Shareholder activists are placing pressure on retailers like Next and JD Sports to have greater transparency about the pay of their staff. Investor groups have suggested resolutions for the firms' upcoming annual general meetings to gain clarity on how many employees earn at least the 'real living wage', which is GBP12.60 per hour nationally and GBP13.85 in London for those over 21. They have reportedly chosen to target companies which have not committed to ensuring all staff, including third party contractors, receive the real living wage. The resolutions whilst not binding, may put pressure on the retailers to be more transparent about their pay.
Amazon is to reintroduce the screening of employees when leaving its US warehouses to try to prevent theft. Similar measures were suspended during the pandemic. Along with using metal detectors, workers will be asked to register their personal phones so security will know they are not stolen. Staff will receive a sticker for their phone and will provide the last six digits of their phone's serial number. Amazon has made this move to ensure their warehouses are secure and safe for companies that place their trust in its services, but it remains to be seen how the policy will be received by staff.
According to a report published by the General Inspectorate of Social Affairs, managerial practices in France are less efficient than in other European countries. The purpose of the report was to assess the impact of managerial practices on social policies, as measured by employment rates and absenteeism. The report compared France with Germany, Italy, Sweden and Ireland. The report showed that the management weakness in France may be due to French managerial practices being too vertical and hierarchical, recognition at work being rarer and manager training being more academic. The report makes a series of recommendations, including that manager training should be more practical and geared towards professional life.

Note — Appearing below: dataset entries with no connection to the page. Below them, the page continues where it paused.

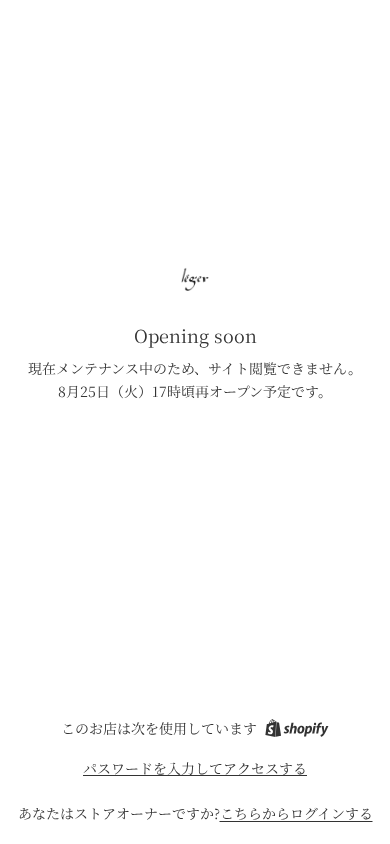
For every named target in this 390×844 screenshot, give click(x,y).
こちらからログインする (296, 813)
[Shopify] (296, 728)
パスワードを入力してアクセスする (195, 768)
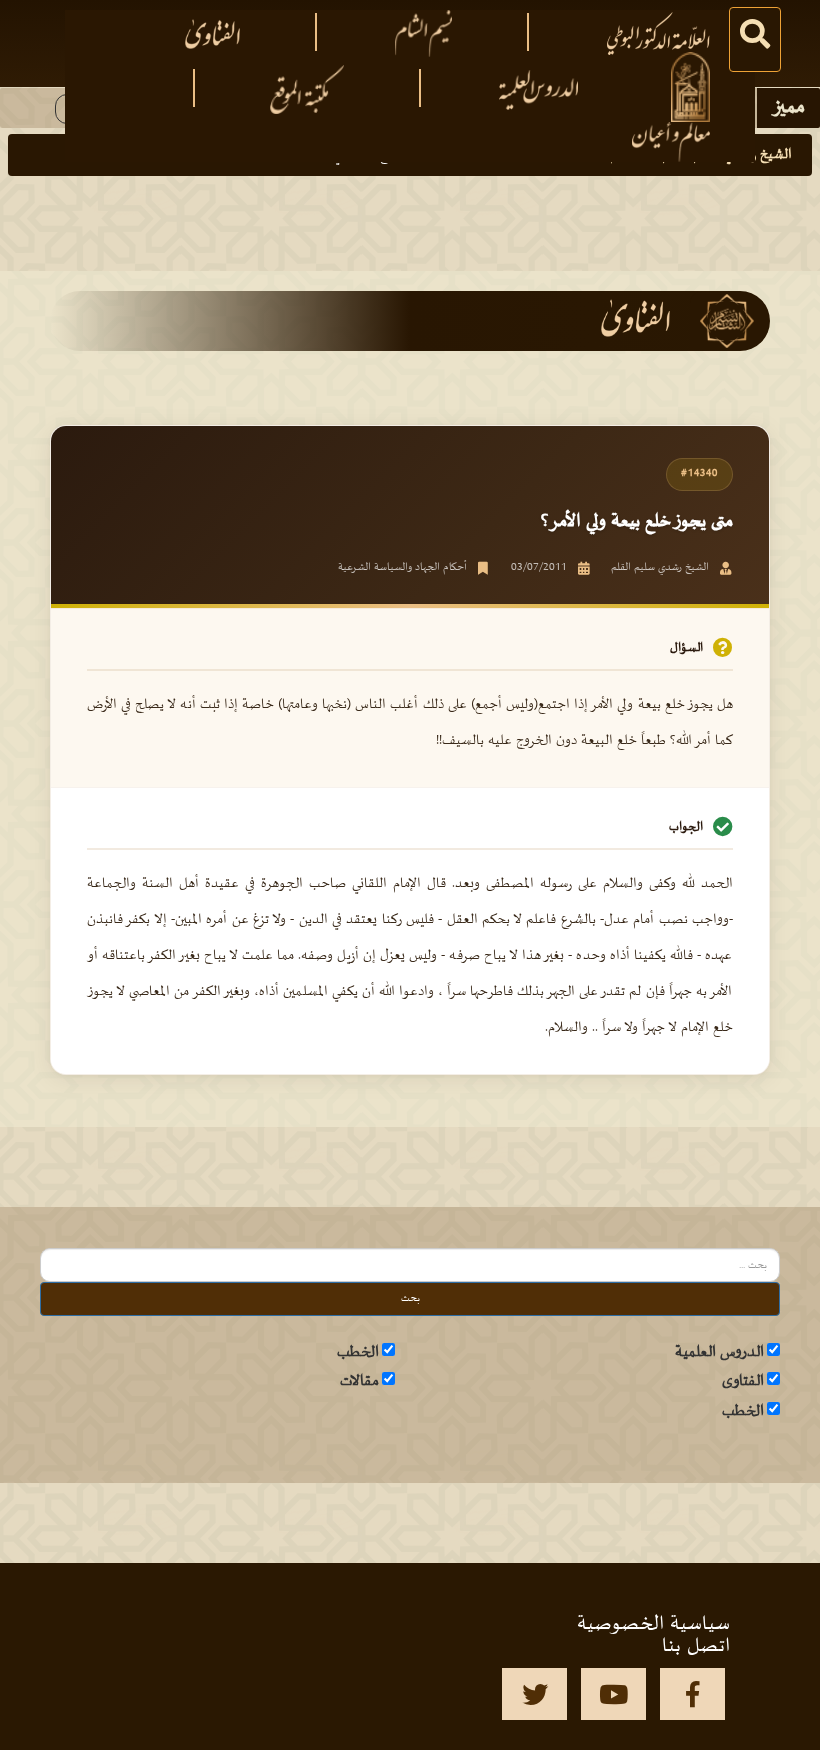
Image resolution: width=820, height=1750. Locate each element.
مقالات (359, 1381)
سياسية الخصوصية (653, 1624)
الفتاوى (743, 1381)
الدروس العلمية (719, 1352)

A recent survey by Hays found that almost 50% of professionals would consider leaving their role if they were required to be in the office full time. 58% of female workers expressed this, along with 42% of men. 77% of the workforce prefer a hybrid way of working, with the most common arrangement being three days in the office. The COO of Hays commented how employers 'need to realise they are at serious risk of losing top talent if they make a full-time return-to-office compulsory'. Factors that employees seem to be particularly concerned about include the cost of commuting, which 73% of professionals said impacted their decisions about office attendance.
Some employers have experienced practical difficulties in facilitating a return to the office, with the advertising agencies Ogilvy and Grey being unable to implement their four day a week office mandate because they do not have enough desks.